REQUIRED WORK. The first line of the data below and every line after it, through the one with "The image size is (717, 440).", must be transcribed without change.
————————
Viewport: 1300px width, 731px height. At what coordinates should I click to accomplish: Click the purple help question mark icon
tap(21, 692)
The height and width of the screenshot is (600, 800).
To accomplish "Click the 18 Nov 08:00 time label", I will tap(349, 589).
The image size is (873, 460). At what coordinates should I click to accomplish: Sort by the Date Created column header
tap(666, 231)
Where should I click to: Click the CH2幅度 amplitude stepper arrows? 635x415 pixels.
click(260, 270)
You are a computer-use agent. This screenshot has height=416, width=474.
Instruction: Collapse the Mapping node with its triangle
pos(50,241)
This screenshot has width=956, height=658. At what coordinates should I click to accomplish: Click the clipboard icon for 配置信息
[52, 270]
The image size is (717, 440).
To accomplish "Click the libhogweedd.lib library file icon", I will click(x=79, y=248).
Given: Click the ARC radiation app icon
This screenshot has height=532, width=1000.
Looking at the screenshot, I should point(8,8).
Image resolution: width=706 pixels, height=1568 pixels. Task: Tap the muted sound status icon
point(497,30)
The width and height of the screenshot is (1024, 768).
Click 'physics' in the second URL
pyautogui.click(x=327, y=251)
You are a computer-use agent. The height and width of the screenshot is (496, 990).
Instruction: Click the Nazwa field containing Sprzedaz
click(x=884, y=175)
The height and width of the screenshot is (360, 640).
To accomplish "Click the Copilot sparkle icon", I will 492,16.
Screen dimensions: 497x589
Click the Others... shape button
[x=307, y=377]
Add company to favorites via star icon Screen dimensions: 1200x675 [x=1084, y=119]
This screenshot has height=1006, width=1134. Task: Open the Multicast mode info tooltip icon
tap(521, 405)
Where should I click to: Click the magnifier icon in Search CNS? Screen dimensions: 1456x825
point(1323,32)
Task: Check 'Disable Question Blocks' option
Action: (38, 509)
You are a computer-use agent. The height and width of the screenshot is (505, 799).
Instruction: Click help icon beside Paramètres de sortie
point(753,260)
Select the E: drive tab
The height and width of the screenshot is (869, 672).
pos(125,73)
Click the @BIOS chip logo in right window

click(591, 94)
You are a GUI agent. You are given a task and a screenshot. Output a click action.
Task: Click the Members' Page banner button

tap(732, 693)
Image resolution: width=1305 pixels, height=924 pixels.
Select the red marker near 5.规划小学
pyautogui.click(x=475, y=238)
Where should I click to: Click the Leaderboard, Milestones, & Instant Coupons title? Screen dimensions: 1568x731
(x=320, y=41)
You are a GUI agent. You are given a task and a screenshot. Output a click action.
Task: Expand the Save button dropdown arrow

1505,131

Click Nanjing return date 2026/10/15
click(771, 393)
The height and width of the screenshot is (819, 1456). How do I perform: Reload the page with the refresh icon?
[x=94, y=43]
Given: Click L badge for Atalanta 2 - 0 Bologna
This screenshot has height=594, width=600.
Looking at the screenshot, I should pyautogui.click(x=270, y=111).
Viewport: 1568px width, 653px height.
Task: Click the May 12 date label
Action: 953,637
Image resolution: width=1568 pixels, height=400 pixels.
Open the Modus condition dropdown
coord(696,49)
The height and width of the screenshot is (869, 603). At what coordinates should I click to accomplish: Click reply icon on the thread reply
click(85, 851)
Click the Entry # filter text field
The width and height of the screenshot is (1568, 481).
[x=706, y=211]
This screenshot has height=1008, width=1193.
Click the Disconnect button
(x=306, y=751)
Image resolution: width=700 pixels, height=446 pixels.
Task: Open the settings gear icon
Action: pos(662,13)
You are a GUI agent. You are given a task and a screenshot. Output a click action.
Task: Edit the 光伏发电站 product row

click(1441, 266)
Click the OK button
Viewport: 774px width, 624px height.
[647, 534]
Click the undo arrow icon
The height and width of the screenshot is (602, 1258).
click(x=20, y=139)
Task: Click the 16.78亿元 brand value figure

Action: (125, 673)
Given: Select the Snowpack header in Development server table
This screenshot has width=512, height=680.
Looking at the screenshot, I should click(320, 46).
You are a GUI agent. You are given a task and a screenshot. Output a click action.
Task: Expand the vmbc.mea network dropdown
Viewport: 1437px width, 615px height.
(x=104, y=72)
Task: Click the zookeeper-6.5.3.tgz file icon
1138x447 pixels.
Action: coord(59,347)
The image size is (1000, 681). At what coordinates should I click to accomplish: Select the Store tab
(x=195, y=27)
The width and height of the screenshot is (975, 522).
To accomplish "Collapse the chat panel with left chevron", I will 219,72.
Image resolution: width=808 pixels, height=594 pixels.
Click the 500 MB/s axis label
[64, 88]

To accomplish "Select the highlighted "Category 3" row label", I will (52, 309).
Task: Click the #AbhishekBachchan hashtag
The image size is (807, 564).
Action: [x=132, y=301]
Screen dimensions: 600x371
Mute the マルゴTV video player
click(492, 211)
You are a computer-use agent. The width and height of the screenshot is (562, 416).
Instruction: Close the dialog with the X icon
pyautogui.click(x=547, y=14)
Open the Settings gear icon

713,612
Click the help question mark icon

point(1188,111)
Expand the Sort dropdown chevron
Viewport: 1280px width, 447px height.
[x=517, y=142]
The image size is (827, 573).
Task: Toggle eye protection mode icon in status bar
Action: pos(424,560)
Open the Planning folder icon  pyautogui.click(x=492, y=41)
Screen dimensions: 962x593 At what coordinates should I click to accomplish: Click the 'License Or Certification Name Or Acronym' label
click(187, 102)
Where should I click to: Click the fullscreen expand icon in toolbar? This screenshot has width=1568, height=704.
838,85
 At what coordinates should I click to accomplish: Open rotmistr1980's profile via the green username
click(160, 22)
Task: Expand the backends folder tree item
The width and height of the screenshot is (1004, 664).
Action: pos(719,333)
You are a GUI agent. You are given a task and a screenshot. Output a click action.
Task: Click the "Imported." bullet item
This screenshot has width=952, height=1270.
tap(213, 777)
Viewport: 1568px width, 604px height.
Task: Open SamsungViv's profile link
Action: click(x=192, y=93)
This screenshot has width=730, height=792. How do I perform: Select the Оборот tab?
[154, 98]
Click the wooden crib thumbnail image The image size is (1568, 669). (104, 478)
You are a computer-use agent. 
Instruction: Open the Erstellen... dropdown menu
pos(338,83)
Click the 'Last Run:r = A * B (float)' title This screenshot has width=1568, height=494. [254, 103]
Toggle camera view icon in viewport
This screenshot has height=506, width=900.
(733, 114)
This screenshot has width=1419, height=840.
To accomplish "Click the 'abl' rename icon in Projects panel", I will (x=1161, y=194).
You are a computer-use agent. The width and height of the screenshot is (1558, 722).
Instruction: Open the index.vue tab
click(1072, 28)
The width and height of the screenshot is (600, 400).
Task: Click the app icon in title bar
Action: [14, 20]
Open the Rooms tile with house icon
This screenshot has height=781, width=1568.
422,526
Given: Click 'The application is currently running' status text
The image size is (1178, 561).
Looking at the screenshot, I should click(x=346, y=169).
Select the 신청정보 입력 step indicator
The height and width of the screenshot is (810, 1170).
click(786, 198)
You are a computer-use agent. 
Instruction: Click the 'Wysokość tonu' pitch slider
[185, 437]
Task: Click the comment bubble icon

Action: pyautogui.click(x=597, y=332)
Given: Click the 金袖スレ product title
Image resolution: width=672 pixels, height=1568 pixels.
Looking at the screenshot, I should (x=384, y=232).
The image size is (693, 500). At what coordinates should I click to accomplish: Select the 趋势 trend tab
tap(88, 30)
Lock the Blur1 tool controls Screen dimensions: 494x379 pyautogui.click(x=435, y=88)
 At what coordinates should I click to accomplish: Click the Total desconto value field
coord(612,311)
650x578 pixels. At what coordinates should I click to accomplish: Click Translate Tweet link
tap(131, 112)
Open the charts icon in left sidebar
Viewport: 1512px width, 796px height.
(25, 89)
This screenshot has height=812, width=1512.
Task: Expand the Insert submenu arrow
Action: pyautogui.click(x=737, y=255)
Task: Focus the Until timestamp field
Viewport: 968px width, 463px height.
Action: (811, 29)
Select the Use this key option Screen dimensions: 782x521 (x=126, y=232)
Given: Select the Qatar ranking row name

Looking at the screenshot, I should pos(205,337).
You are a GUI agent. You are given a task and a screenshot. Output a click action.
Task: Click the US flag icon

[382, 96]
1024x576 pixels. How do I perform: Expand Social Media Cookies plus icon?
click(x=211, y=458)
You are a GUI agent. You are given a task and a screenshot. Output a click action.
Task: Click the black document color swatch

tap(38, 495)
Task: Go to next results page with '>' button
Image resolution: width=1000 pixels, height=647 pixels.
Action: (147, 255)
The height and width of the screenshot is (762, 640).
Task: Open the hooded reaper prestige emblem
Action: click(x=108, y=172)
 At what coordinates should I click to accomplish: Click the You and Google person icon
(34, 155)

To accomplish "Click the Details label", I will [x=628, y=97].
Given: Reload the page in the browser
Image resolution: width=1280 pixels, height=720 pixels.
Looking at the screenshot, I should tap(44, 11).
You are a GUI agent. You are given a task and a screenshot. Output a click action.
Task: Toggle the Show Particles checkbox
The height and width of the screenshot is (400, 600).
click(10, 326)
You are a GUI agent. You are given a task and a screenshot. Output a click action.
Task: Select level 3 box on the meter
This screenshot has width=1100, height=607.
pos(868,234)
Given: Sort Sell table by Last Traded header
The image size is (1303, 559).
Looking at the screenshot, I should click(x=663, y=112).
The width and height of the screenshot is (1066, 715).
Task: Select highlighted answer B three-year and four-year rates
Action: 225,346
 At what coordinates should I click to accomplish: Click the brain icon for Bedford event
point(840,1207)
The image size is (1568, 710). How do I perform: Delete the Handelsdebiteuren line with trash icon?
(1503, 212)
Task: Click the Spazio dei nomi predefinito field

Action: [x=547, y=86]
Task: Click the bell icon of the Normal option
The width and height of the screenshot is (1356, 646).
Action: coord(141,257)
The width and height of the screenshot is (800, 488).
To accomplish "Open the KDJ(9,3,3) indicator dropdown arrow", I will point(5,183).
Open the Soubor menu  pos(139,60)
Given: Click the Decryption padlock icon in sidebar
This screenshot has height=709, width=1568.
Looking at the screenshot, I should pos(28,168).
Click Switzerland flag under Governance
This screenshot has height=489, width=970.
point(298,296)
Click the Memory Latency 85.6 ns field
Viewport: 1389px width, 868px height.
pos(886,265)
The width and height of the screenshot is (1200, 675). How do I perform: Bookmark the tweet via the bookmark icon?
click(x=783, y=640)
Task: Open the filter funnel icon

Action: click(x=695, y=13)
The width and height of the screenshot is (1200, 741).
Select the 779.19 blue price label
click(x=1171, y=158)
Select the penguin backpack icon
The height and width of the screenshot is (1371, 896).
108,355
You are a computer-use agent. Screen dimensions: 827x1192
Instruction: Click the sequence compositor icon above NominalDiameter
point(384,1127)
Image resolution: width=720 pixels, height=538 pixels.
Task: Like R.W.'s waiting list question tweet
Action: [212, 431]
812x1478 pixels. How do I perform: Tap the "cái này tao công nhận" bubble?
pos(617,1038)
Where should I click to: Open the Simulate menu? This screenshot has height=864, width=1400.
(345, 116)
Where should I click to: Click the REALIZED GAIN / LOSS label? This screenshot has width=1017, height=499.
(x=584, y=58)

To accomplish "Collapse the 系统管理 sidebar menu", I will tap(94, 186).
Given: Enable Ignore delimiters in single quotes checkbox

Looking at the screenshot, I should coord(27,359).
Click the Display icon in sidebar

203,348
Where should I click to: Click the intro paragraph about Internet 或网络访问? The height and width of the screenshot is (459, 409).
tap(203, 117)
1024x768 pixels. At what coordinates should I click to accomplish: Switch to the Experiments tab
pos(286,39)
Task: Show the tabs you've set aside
————————
REPLY TO THE TASK.
Viewport: 1300px width, 731px height. At what coordinates should I click to accomplish: Click the purple help question mark icon
tap(21, 692)
The height and width of the screenshot is (600, 800).
To accomplish "Click the 18 Nov 08:00 time label", I will tap(349, 589).
The image size is (873, 460). At what coordinates should I click to accomplish: Sort by the Date Created column header
tap(666, 231)
Where should I click to: Click the CH2幅度 amplitude stepper arrows? 635x415 pixels.
click(260, 270)
You are a computer-use agent. This screenshot has height=416, width=474.
Instruction: Collapse the Mapping node with its triangle
pos(50,241)
This screenshot has width=956, height=658. At what coordinates should I click to accomplish: Click the clipboard icon for 配置信息
[52, 270]
The image size is (717, 440).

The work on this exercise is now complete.